Stored data entries:
--------

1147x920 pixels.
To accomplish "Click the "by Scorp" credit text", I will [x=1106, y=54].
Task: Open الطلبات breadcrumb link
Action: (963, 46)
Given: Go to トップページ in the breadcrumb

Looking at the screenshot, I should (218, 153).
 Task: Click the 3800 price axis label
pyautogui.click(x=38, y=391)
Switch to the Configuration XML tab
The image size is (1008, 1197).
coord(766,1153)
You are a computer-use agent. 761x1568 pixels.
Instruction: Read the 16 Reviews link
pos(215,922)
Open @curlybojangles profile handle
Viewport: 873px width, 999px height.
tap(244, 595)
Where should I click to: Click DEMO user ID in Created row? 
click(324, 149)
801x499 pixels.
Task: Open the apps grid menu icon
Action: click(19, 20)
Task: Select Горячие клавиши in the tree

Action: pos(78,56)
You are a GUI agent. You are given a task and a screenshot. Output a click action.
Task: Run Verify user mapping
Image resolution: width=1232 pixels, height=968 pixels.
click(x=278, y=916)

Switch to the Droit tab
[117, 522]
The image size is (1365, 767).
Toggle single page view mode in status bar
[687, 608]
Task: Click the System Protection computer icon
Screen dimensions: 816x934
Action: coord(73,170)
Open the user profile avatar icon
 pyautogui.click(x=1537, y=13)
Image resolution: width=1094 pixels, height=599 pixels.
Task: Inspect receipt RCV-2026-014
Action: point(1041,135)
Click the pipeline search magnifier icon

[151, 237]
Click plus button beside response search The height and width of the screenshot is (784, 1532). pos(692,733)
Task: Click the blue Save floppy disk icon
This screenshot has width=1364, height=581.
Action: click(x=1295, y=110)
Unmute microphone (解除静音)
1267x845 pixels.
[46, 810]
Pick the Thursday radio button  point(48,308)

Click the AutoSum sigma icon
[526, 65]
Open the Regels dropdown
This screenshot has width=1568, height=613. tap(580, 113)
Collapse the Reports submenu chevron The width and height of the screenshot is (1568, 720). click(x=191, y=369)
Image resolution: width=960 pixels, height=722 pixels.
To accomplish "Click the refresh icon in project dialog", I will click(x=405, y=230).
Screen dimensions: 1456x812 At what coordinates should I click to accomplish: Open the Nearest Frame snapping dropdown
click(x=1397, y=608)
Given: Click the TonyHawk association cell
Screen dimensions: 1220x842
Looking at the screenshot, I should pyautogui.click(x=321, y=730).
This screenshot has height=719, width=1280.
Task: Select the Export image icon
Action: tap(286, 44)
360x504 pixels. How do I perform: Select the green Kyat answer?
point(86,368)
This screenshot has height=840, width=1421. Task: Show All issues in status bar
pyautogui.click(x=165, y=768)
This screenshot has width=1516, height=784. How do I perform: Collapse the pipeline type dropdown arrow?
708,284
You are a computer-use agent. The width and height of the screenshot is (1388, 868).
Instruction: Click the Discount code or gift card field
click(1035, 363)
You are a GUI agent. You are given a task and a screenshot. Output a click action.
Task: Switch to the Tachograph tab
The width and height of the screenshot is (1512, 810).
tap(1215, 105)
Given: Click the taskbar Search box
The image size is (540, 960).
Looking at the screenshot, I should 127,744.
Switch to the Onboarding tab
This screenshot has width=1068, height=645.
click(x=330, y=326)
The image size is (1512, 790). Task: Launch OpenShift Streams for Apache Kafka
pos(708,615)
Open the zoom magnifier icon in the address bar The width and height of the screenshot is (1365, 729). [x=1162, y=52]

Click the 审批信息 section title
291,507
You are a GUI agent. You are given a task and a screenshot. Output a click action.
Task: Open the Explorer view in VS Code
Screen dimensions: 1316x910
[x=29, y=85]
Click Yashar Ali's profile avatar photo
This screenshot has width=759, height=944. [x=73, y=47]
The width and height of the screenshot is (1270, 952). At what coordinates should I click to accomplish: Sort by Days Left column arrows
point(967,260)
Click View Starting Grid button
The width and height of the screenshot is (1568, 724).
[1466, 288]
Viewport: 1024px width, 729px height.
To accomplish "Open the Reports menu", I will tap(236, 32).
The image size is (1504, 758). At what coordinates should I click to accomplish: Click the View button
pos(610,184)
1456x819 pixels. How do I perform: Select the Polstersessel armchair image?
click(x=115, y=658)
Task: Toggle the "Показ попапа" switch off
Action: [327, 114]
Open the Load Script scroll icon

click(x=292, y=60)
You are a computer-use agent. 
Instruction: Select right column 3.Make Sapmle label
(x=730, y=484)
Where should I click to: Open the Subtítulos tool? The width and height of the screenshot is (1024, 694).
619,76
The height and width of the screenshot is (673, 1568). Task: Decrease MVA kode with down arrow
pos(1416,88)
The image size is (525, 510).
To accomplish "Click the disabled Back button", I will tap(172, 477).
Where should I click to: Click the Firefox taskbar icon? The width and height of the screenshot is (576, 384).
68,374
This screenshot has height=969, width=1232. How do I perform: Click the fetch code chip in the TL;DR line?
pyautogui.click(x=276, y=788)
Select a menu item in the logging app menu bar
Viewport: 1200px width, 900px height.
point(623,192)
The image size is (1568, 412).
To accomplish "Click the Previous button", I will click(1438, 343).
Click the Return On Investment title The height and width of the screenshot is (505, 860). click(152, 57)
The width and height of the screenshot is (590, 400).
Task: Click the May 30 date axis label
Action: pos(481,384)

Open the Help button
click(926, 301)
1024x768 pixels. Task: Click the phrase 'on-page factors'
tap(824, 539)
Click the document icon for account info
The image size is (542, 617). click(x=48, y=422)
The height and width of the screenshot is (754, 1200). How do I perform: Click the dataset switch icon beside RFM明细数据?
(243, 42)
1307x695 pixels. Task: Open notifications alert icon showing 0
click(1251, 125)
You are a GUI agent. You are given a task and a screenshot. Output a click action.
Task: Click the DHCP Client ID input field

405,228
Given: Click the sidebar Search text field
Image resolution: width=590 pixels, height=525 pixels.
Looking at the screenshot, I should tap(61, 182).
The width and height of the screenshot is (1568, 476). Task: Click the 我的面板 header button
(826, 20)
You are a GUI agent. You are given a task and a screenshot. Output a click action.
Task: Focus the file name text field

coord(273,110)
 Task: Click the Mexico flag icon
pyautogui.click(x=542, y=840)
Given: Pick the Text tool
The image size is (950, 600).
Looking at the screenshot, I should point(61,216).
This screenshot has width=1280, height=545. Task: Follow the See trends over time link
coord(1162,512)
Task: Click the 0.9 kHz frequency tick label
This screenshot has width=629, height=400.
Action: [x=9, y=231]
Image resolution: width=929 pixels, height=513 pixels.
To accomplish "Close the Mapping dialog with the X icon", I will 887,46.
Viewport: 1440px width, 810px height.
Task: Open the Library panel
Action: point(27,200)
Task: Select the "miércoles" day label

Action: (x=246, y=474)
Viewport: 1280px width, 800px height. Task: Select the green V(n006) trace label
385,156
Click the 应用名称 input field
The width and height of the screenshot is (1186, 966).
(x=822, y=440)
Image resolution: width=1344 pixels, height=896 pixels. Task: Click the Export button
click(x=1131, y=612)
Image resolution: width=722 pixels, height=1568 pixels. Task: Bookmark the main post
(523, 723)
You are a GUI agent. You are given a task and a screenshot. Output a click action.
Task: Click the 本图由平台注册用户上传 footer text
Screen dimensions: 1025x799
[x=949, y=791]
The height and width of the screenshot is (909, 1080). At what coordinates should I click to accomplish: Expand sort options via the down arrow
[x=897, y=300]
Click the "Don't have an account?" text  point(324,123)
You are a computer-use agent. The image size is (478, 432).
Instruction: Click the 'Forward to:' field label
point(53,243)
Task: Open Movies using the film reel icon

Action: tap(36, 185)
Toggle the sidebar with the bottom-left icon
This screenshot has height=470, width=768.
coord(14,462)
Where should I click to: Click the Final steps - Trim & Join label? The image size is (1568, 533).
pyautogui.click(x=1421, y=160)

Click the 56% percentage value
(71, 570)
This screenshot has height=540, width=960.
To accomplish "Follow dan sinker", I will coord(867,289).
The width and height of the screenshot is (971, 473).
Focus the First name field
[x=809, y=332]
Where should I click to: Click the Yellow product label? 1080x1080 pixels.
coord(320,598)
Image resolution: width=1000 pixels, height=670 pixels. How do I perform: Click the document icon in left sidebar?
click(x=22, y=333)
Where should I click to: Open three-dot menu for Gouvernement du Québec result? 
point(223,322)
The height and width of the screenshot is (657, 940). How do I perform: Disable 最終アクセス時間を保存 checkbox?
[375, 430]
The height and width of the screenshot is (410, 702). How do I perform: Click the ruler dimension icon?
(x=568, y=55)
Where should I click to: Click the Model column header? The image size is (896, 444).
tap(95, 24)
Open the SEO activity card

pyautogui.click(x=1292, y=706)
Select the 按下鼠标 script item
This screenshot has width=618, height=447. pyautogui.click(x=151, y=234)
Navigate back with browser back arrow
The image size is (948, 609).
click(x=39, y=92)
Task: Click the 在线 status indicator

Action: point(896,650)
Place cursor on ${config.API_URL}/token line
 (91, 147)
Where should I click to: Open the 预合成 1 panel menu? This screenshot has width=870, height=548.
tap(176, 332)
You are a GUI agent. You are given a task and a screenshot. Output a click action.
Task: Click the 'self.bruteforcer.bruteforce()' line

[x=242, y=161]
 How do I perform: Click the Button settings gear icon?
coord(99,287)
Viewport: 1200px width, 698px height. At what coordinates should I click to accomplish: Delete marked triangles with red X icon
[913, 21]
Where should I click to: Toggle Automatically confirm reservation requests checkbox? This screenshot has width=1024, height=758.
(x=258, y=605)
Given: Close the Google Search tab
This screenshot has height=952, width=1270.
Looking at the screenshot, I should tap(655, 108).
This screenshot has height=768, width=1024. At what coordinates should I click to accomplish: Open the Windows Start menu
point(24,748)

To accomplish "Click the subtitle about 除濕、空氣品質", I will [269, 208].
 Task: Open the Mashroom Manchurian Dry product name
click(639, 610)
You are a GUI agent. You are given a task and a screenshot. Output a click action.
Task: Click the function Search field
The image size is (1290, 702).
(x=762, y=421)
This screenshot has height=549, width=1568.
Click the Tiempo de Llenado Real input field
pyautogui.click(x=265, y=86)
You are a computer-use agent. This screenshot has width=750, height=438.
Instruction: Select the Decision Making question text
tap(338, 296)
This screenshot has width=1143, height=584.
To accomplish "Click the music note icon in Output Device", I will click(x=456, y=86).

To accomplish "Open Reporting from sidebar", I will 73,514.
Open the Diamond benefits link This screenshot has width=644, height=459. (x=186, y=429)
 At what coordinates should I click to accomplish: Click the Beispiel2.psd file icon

--------

*PROBLEM*: Which lines in the records above contain the string "Pick"? Copy them.

*OUTPUT FOR THIS EXERCISE*:
Pick the Thursday radio button  point(48,308)
Given: Pick the Text tool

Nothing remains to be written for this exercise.